Stephen Rider wp-hackers at striderweb.com
Sun Jan 24 23:03:09 UTC 2010


On Jan 24, 2010, at 4:56 AM, Davit Barbakadze wrote:

> I like your versioning idea, never thought about it. Could be really
> handy. But why such complex approach?

I would like to make it as simple as possible -- that's what I came up with.  Basically, the way WP plugins work, it *must* load each plugin -- so I set it up so that loading simply checks for each framework version, and then after all plugins are loaded, it loads the framework with the highest version, then the "meat" of each actual plugin.

So, yeah, it seems a bit complex, but basically:
  1) load each plugin, record the framework version numbers (but do nothing else yet -- basically just loading a "bootstrap" file for each of those plugins)
  2) wait for plugins_loaded, find the highest version of the framework, load that copy of the framework
  3) load the "main" file for each plugin using the framework

If you have suggestions for simplifying the code that does that, I'm open to them.  ;-)

> What will happen if user will
> deactivate plugin with newest Strider version, the whole thing will
> failback to old one again, right?

The Strider Core that is the highest version in any *activated* plugin will run.  So yes, deactivate a plugin with a high version may cause a lower version to run from a still active plugin.

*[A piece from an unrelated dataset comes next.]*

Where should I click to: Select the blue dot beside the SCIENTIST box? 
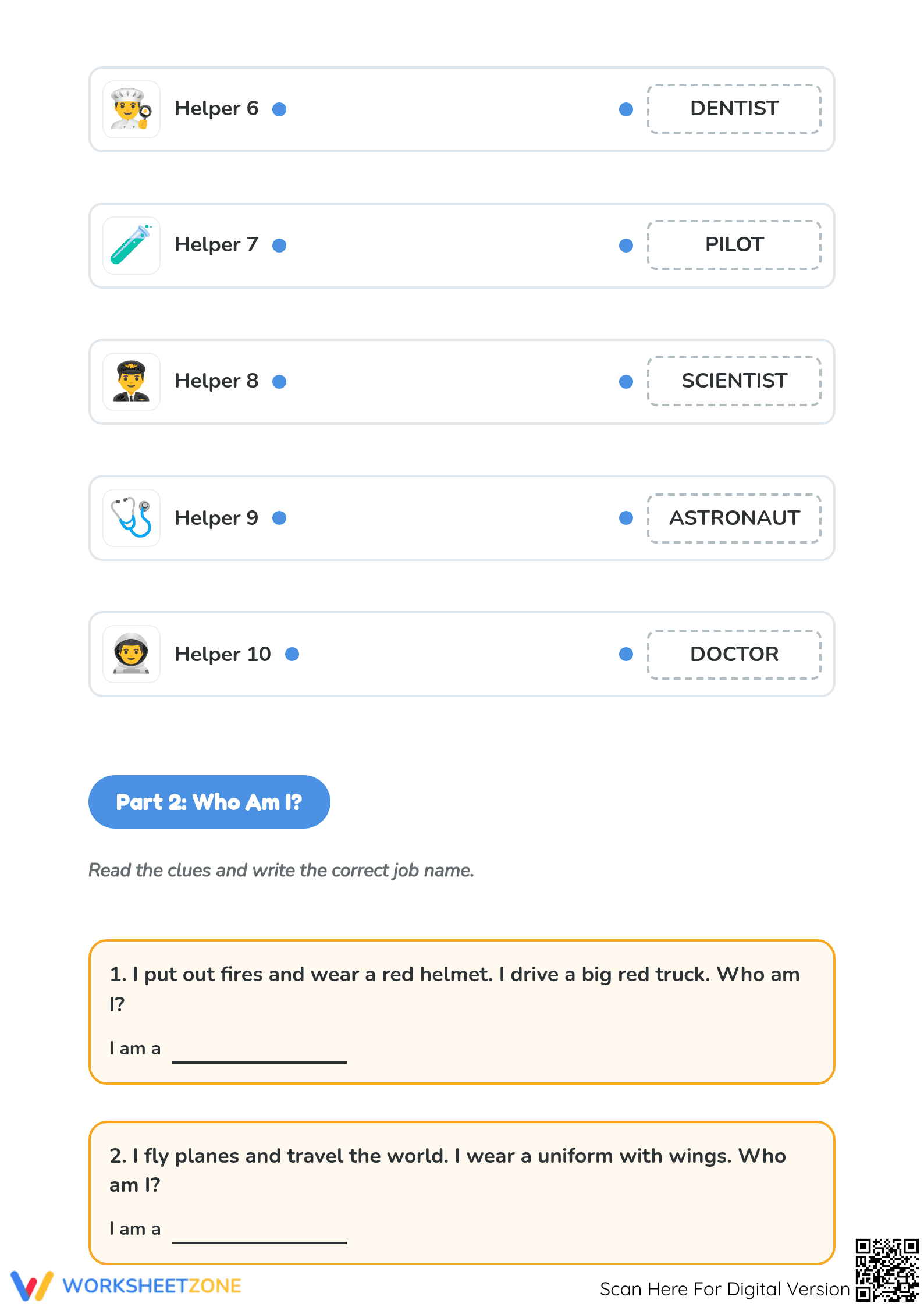click(x=626, y=382)
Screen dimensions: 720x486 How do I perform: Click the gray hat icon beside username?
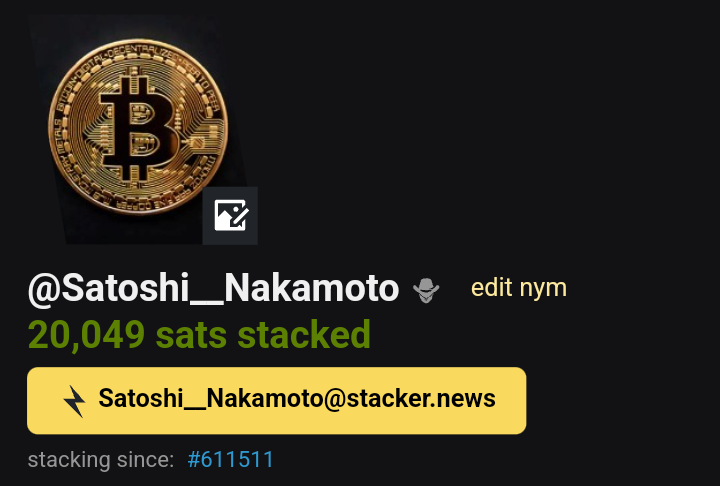pos(426,290)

> Why not to place Strider files right
> in wp-plugins/ folder (without plugin meta info) and just include them
> once from there? I think that's what I will do in the end. Any bad
> sides to this?

I very much like the idea of plugins being completely self-contained.  No bad sides to putting it separate in the plugins folder, except that a user might forget to update the framework when updating a plugin.  Other than that, I think the same issues arise with that as with using my method -- that is a newer version of the framework may be running with an older plugin, and thus you have to be careful of backward compatibility.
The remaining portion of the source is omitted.